Main article: Calculator
The Curta calculator can also do multiplication and division.
Companies like Friden, Marchant Calculator and Monroe made desktop mechanical calculators from the 1930s that could add, subtract, multiply and divide. During the Manhattan project, future Nobel laureate Richard Feynman was the supervisor of human computers who understood the use of differential equations which were being solved for the war effort.
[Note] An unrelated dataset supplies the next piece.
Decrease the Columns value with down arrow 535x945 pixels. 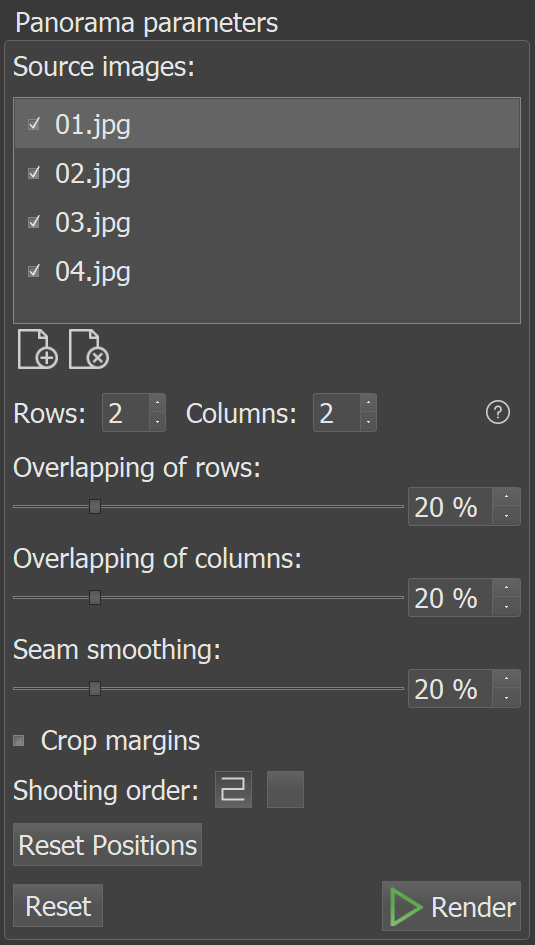coord(368,422)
In 1948, the Curta was introduced. This was a small, portable, mechanical calculator that was about the size of a pepper grinder. Over time, during the 1950s and 1960s a variety of different brands of mechanical calculators appeared on the market. The first all-electronic desktop calculator was the British ANITA Mk.VII, which used a Nixie tube display and 177 subminiature thyratron tubes. In June 1963, Friden introduced the four-function EC-130. It had an all-transistor design, 13-digit capacity on a 5-inch (130 mm) CRT, and introduced Reverse Polish notation (RPN) to the calculator market at a price of $2200. The EC-132 model added square root and reciprocal functions. In 1965, Wang Laboratories produced the LOCI-2, a 10-digit transistorized desktop calculator that used a Nixie tube display and could compute logarithms.
In the early days of binary vacuum-tube computers, their reliability was poor enough to justify marketing a mechanical octal version ("Binary Octal") of the Marchant desktop calculator. It was intended to check and verify calculation results of such computers.